● **Materials provided**
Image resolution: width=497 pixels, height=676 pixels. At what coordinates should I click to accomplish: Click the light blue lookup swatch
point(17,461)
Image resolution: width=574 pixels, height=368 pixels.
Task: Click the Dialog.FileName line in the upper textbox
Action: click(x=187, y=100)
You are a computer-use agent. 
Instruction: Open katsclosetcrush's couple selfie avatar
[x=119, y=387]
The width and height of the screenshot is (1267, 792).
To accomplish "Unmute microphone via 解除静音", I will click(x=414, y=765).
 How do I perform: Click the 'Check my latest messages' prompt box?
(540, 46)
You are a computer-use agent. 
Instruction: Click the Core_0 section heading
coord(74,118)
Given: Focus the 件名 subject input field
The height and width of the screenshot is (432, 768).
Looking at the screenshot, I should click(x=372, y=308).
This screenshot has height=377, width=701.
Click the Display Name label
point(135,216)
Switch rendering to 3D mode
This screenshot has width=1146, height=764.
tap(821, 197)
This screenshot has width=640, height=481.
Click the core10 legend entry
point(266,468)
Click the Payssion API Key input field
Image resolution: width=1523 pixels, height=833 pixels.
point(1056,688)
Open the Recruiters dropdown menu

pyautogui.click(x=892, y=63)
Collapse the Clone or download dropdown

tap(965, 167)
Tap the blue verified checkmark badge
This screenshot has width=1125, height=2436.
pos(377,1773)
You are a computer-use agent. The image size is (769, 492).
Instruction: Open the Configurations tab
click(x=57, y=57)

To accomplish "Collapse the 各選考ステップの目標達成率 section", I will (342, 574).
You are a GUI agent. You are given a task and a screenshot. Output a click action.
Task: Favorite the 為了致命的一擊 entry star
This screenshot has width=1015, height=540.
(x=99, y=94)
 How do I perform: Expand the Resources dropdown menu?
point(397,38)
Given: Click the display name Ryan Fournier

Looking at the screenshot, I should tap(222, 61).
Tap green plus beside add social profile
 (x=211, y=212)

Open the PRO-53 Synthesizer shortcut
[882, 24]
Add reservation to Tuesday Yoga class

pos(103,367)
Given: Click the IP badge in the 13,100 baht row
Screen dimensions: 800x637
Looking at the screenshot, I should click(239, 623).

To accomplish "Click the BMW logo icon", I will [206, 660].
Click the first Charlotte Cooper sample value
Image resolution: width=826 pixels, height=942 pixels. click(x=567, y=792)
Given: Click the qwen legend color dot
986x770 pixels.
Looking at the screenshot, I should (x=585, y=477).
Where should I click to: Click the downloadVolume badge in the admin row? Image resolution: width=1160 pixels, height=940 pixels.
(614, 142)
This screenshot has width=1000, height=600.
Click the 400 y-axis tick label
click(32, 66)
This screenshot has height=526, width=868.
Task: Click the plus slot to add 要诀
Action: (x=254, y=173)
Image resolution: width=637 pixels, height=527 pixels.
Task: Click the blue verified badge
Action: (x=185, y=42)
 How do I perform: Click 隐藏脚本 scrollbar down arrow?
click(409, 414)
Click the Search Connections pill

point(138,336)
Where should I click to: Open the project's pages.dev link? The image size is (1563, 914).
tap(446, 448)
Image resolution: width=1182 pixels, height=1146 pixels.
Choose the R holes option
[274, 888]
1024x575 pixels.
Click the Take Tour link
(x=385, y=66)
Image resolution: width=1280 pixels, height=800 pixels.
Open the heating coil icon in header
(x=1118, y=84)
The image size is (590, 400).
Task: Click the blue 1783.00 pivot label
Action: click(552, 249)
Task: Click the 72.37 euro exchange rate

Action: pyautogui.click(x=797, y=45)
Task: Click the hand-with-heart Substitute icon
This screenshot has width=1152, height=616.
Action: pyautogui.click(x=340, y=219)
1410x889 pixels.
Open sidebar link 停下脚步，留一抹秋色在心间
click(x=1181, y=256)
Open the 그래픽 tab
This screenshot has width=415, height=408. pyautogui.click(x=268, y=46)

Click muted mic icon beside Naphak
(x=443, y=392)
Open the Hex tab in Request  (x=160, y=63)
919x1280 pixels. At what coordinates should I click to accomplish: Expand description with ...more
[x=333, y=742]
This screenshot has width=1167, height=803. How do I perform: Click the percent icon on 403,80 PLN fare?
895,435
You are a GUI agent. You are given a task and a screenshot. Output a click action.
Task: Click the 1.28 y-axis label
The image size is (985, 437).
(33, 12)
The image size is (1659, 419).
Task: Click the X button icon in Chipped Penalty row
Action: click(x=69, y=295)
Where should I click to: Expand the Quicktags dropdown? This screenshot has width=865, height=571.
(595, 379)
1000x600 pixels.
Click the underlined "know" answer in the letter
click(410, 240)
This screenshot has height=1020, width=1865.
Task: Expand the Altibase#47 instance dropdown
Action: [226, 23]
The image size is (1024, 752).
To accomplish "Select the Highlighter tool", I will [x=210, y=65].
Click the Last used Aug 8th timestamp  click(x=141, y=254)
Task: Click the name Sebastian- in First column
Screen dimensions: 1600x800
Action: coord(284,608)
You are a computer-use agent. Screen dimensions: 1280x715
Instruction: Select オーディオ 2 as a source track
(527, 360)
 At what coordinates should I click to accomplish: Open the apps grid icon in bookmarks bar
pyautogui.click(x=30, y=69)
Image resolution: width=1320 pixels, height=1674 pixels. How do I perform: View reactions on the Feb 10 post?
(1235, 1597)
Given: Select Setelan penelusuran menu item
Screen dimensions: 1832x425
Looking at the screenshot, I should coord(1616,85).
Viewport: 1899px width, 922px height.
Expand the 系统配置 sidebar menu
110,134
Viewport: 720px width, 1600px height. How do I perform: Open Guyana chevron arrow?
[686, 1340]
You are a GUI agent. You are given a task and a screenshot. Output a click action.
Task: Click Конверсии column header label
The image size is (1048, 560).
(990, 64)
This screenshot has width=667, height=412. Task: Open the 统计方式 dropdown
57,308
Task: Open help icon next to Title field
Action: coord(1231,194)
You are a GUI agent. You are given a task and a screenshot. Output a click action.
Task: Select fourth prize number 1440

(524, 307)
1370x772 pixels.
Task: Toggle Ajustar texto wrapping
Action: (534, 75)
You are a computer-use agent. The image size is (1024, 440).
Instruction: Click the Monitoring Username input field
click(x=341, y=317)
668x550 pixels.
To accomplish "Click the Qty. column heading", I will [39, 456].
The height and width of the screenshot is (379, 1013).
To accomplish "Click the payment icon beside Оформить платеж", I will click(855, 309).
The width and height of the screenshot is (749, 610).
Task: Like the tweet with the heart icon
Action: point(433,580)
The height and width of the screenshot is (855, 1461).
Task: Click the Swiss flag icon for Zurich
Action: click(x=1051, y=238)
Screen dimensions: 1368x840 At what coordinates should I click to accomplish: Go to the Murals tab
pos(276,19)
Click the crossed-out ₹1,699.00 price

● **What this task involves**
Each line above is to be set down again verbatim.

● **Result of this task**
Image resolution: width=497 pixels, height=676 pixels. At what coordinates should I click to accomplish: Click the light blue lookup swatch
point(17,461)
Image resolution: width=574 pixels, height=368 pixels.
Task: Click the Dialog.FileName line in the upper textbox
Action: click(x=187, y=100)
You are a computer-use agent. 
Instruction: Open katsclosetcrush's couple selfie avatar
[x=119, y=387]
The width and height of the screenshot is (1267, 792).
To accomplish "Unmute microphone via 解除静音", I will click(x=414, y=765).
 How do I perform: Click the 'Check my latest messages' prompt box?
(540, 46)
You are a computer-use agent. 
Instruction: Click the Core_0 section heading
coord(74,118)
Given: Focus the 件名 subject input field
The height and width of the screenshot is (432, 768).
Looking at the screenshot, I should click(x=372, y=308).
This screenshot has height=377, width=701.
Click the Display Name label
point(135,216)
Switch rendering to 3D mode
This screenshot has width=1146, height=764.
tap(821, 197)
This screenshot has width=640, height=481.
Click the core10 legend entry
point(266,468)
Click the Payssion API Key input field
Image resolution: width=1523 pixels, height=833 pixels.
point(1056,688)
Open the Recruiters dropdown menu

pyautogui.click(x=892, y=63)
Collapse the Clone or download dropdown

tap(965, 167)
Tap the blue verified checkmark badge
This screenshot has width=1125, height=2436.
pos(377,1773)
You are a computer-use agent. The image size is (769, 492).
Instruction: Open the Configurations tab
click(x=57, y=57)

To accomplish "Collapse the 各選考ステップの目標達成率 section", I will (342, 574).
You are a GUI agent. You are given a task and a screenshot. Output a click action.
Task: Favorite the 為了致命的一擊 entry star
This screenshot has width=1015, height=540.
(x=99, y=94)
 How do I perform: Expand the Resources dropdown menu?
point(397,38)
Given: Click the display name Ryan Fournier

Looking at the screenshot, I should tap(222, 61).
Tap green plus beside add social profile
 (x=211, y=212)

Open the PRO-53 Synthesizer shortcut
[882, 24]
Add reservation to Tuesday Yoga class

pos(103,367)
Given: Click the IP badge in the 13,100 baht row
Screen dimensions: 800x637
Looking at the screenshot, I should click(239, 623).

To accomplish "Click the BMW logo icon", I will [206, 660].
Click the first Charlotte Cooper sample value
Image resolution: width=826 pixels, height=942 pixels. click(x=567, y=792)
Given: Click the qwen legend color dot
986x770 pixels.
Looking at the screenshot, I should (x=585, y=477).
Where should I click to: Click the downloadVolume badge in the admin row? Image resolution: width=1160 pixels, height=940 pixels.
(614, 142)
This screenshot has width=1000, height=600.
Click the 400 y-axis tick label
click(32, 66)
This screenshot has height=526, width=868.
Task: Click the plus slot to add 要诀
Action: (x=254, y=173)
Image resolution: width=637 pixels, height=527 pixels.
Task: Click the blue verified badge
Action: (x=185, y=42)
 How do I perform: Click 隐藏脚本 scrollbar down arrow?
click(409, 414)
Click the Search Connections pill

point(138,336)
Where should I click to: Open the project's pages.dev link? The image size is (1563, 914).
tap(446, 448)
Image resolution: width=1182 pixels, height=1146 pixels.
Choose the R holes option
[274, 888]
1024x575 pixels.
Click the Take Tour link
(x=385, y=66)
Image resolution: width=1280 pixels, height=800 pixels.
Open the heating coil icon in header
(x=1118, y=84)
The image size is (590, 400).
Task: Click the blue 1783.00 pivot label
Action: click(552, 249)
Task: Click the 72.37 euro exchange rate

Action: pyautogui.click(x=797, y=45)
Task: Click the hand-with-heart Substitute icon
This screenshot has width=1152, height=616.
Action: pyautogui.click(x=340, y=219)
1410x889 pixels.
Open sidebar link 停下脚步，留一抹秋色在心间
click(x=1181, y=256)
Open the 그래픽 tab
This screenshot has width=415, height=408. pyautogui.click(x=268, y=46)

Click muted mic icon beside Naphak
(x=443, y=392)
Open the Hex tab in Request  (x=160, y=63)
919x1280 pixels. At what coordinates should I click to accomplish: Expand description with ...more
[x=333, y=742]
This screenshot has width=1167, height=803. How do I perform: Click the percent icon on 403,80 PLN fare?
895,435
You are a GUI agent. You are given a task and a screenshot. Output a click action.
Task: Click the 1.28 y-axis label
The image size is (985, 437).
(33, 12)
The image size is (1659, 419).
Task: Click the X button icon in Chipped Penalty row
Action: click(x=69, y=295)
Where should I click to: Expand the Quicktags dropdown? This screenshot has width=865, height=571.
(595, 379)
1000x600 pixels.
Click the underlined "know" answer in the letter
click(410, 240)
This screenshot has height=1020, width=1865.
Task: Expand the Altibase#47 instance dropdown
Action: [226, 23]
The image size is (1024, 752).
To accomplish "Select the Highlighter tool", I will [x=210, y=65].
Click the Last used Aug 8th timestamp  click(x=141, y=254)
Task: Click the name Sebastian- in First column
Screen dimensions: 1600x800
Action: coord(284,608)
You are a computer-use agent. Screen dimensions: 1280x715
Instruction: Select オーディオ 2 as a source track
(527, 360)
 At what coordinates should I click to accomplish: Open the apps grid icon in bookmarks bar
pyautogui.click(x=30, y=69)
Image resolution: width=1320 pixels, height=1674 pixels. How do I perform: View reactions on the Feb 10 post?
(1235, 1597)
Given: Select Setelan penelusuran menu item
Screen dimensions: 1832x425
Looking at the screenshot, I should coord(1616,85).
Viewport: 1899px width, 922px height.
Expand the 系统配置 sidebar menu
110,134
Viewport: 720px width, 1600px height. How do I perform: Open Guyana chevron arrow?
[686, 1340]
You are a GUI agent. You are given a task and a screenshot. Output a click action.
Task: Click Конверсии column header label
The image size is (1048, 560).
(990, 64)
This screenshot has width=667, height=412. Task: Open the 统计方式 dropdown
57,308
Task: Open help icon next to Title field
Action: coord(1231,194)
You are a GUI agent. You are given a task and a screenshot. Output a click action.
Task: Select fourth prize number 1440

(524, 307)
1370x772 pixels.
Task: Toggle Ajustar texto wrapping
Action: (534, 75)
You are a computer-use agent. The image size is (1024, 440).
Instruction: Click the Monitoring Username input field
click(x=341, y=317)
668x550 pixels.
To accomplish "Click the Qty. column heading", I will [39, 456].
The height and width of the screenshot is (379, 1013).
To accomplish "Click the payment icon beside Оформить платеж", I will click(855, 309).
The width and height of the screenshot is (749, 610).
Task: Like the tweet with the heart icon
Action: point(433,580)
The height and width of the screenshot is (855, 1461).
Task: Click the Swiss flag icon for Zurich
Action: click(x=1051, y=238)
Screen dimensions: 1368x840 At what coordinates should I click to accomplish: Go to the Murals tab
pos(276,19)
Click the crossed-out ₹1,699.00 price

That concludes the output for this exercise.